Le GBP/USD a légèrement progressé autour de 1,3350 lors des premiers échanges asiatiques vendredi, alors que le dollar américain s’est assoupli après un rapport sur l’emploi américain plus faible. Les marchés américains sont fermés pour la fête de l’Independence Day, ce qui réduit la liquidité. Le Bureau of Labor Statistics a indiqué que les créations d’emplois non agricoles (Nonfarm Payrolls) ont augmenté de 57 000 en juin, contre 110 000 attendus, tandis que le taux de chômage est ressorti à 4,2% contre 4,3% en mai ; une mise à jour antérieure montrait également que les créations d’emplois dans le secteur privé américain avaient déçu par rapport aux attentes.
Les anticipations de taux ont évolué alors que les marchés ont réduit la probabilité d’un mouvement à court terme de la Réserve fédérale. Les prix du CME FedWatch suggèrent une probabilité d’environ 52% d’une hausse des taux américains d’ici septembre, contre 66% avant les chiffres de l’emploi. Au Royaume-Uni, l’attention reste focalisée sur la politique intérieure après la démission de Keir Starmer la semaine dernière, tandis que des analystes soulignent l’examen à venir des futurs budgets pour détecter tout assouplissement des règles budgétaires afin de financer une hausse des dépenses publiques. La Banque d’Angleterre se réunit plus tard ce mois-ci, les économistes n’anticipant aucun changement, alors même que les marchés monétaires intègrent une probabilité de 90% d’une hausse de la BoE d’ici la fin de l’année, selon Reuters.
Données américaines plus faibles et divergence des banques centrales : un moteur de volatilité pour le GBP/USD
Avec des créations d’emplois non agricoles américaines limitées à 57 000, très en deçà des estimations, l’argument en faveur d’une hausse des taux de la Réserve fédérale à court terme s’est nettement affaibli. Cela met le dollar sous pression, comme on l’a déjà observé lors de périodes telles que fin 2023, lorsque le ralentissement des données du marché du travail avait entraîné un repricing rapide de la politique de la Fed. La probabilité de marché d’une hausse en septembre est désormais retombée à près de 50%, un recul significatif qui devrait continuer de peser sur le dollar.

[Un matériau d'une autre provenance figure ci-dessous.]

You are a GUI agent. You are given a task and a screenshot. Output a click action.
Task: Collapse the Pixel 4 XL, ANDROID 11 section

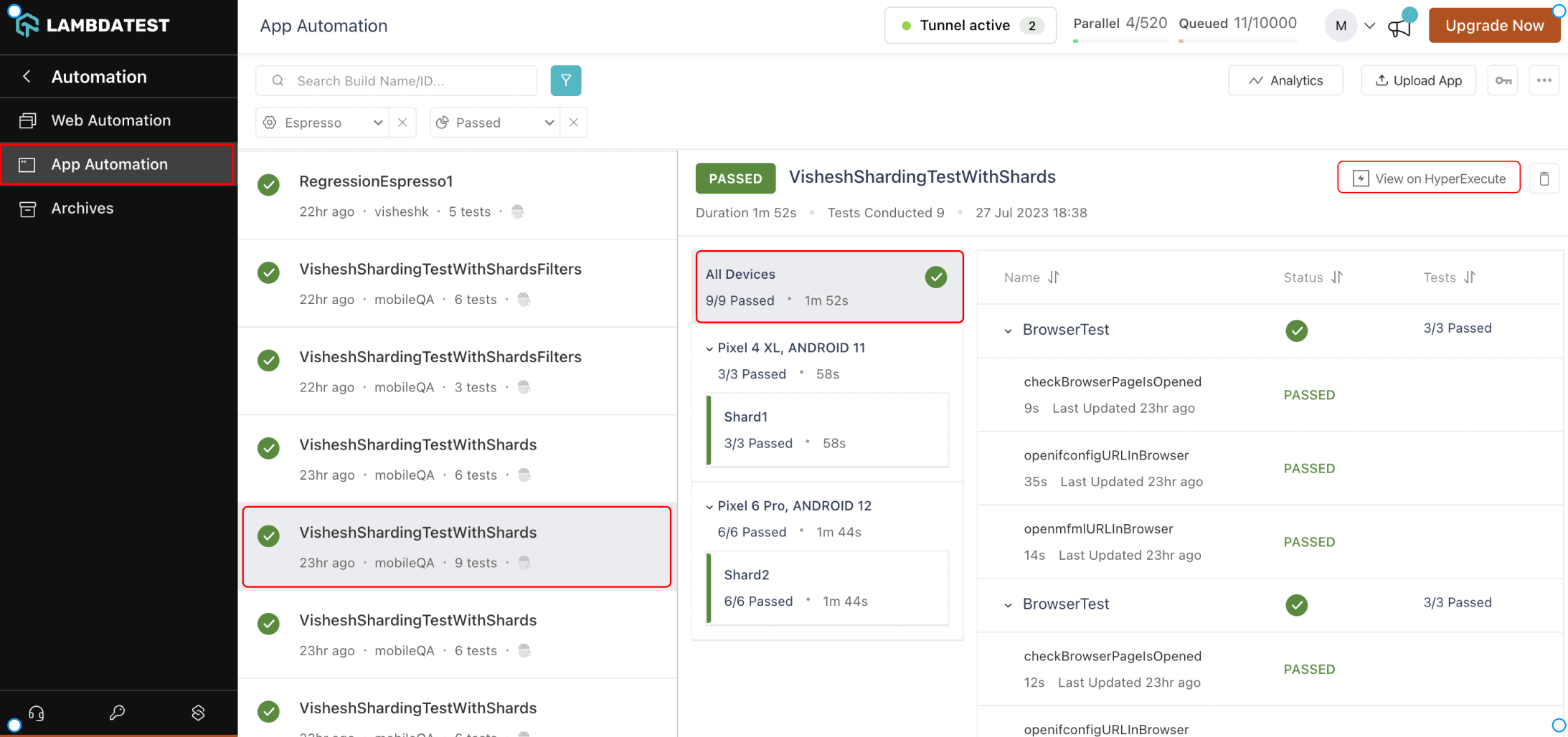709,348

Cette divergence entre une Fed prudente et une Banque d’Angleterre plus restrictive crée un terrain propice à une hausse de la volatilité sur le GBP/USD. Nous estimons que les intervenants sur les dérivés devraient envisager d’acheter de la volatilité, l’incertitude politique au Royaume-Uni pouvant se heurter à la réalité économique. La volatilité implicite à un mois de la paire est déjà montée à 8,9% contre 7,5% sur la semaine écoulée, et nous anticipons la poursuite de cette tendance.
Inflation, politique et positionnement stratégique sur le GBP/USD
Côté britannique, la Banque d’Angleterre est incitée à agir par une inflation persistante, ressortie à 3,2% dans la dernière mesure en glissement annuel. Le marché valorise une probabilité de 90% d’une hausse des taux d’ici la fin de l’année, ce qui soutient fondamentalement la livre. Toutefois, la récente démission de Keir Starmer et la course qui s’ensuit pour la direction du Parti travailliste ajoutent une couche de risque politique qui ne peut être ignorée.
Dans ce contexte, nous recommandons de se positionner sur des structures de dérivés haussières sur le GBP/USD, tout en se protégeant contre le risque de baisse. Nous identifions de la valeur dans l’achat d’options d’achat (calls) à échéance septembre, avec un prix d’exercice proche de 1,3450. Cette position permet de tirer parti d’un nouvel affaiblissement du dollar américain, tout en limitant les pertes potentielles à la prime versée.